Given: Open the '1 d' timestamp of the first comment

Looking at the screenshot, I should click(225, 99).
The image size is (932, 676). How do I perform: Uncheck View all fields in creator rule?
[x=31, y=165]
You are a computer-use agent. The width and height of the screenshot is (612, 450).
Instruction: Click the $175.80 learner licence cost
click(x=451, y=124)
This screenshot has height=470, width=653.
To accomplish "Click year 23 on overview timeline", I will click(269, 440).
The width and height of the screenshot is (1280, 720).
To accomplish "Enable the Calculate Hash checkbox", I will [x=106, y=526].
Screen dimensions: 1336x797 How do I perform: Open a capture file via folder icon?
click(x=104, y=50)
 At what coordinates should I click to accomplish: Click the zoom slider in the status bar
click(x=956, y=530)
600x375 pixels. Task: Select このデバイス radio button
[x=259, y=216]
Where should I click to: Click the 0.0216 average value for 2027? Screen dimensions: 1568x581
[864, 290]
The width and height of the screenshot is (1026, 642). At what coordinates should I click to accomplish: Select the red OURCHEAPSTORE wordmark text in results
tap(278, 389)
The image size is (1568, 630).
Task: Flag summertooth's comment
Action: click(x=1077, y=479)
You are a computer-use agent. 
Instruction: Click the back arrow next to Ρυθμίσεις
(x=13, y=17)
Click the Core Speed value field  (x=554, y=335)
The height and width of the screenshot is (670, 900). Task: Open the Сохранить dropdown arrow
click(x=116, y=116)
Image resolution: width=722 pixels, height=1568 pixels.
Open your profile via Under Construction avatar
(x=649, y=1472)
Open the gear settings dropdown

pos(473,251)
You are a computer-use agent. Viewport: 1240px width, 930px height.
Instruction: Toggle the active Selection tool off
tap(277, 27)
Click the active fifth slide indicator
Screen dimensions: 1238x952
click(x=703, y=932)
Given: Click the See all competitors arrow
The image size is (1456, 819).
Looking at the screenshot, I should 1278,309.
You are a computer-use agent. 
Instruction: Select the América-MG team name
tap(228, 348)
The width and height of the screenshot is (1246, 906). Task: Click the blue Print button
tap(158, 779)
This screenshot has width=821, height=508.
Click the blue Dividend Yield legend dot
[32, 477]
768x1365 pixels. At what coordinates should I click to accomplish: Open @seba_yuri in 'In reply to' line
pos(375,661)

Instruction
Copy every line verbatim, from the line containing "Image resolution: width=722" down to the line containing "Looking at the screenshot, I should 1278,309.", both included.

Exercise answer
Image resolution: width=722 pixels, height=1568 pixels.
Open your profile via Under Construction avatar
(x=649, y=1472)
Open the gear settings dropdown

pos(473,251)
You are a computer-use agent. Viewport: 1240px width, 930px height.
Instruction: Toggle the active Selection tool off
tap(277, 27)
Click the active fifth slide indicator
Screen dimensions: 1238x952
click(x=703, y=932)
Given: Click the See all competitors arrow
The image size is (1456, 819).
Looking at the screenshot, I should 1278,309.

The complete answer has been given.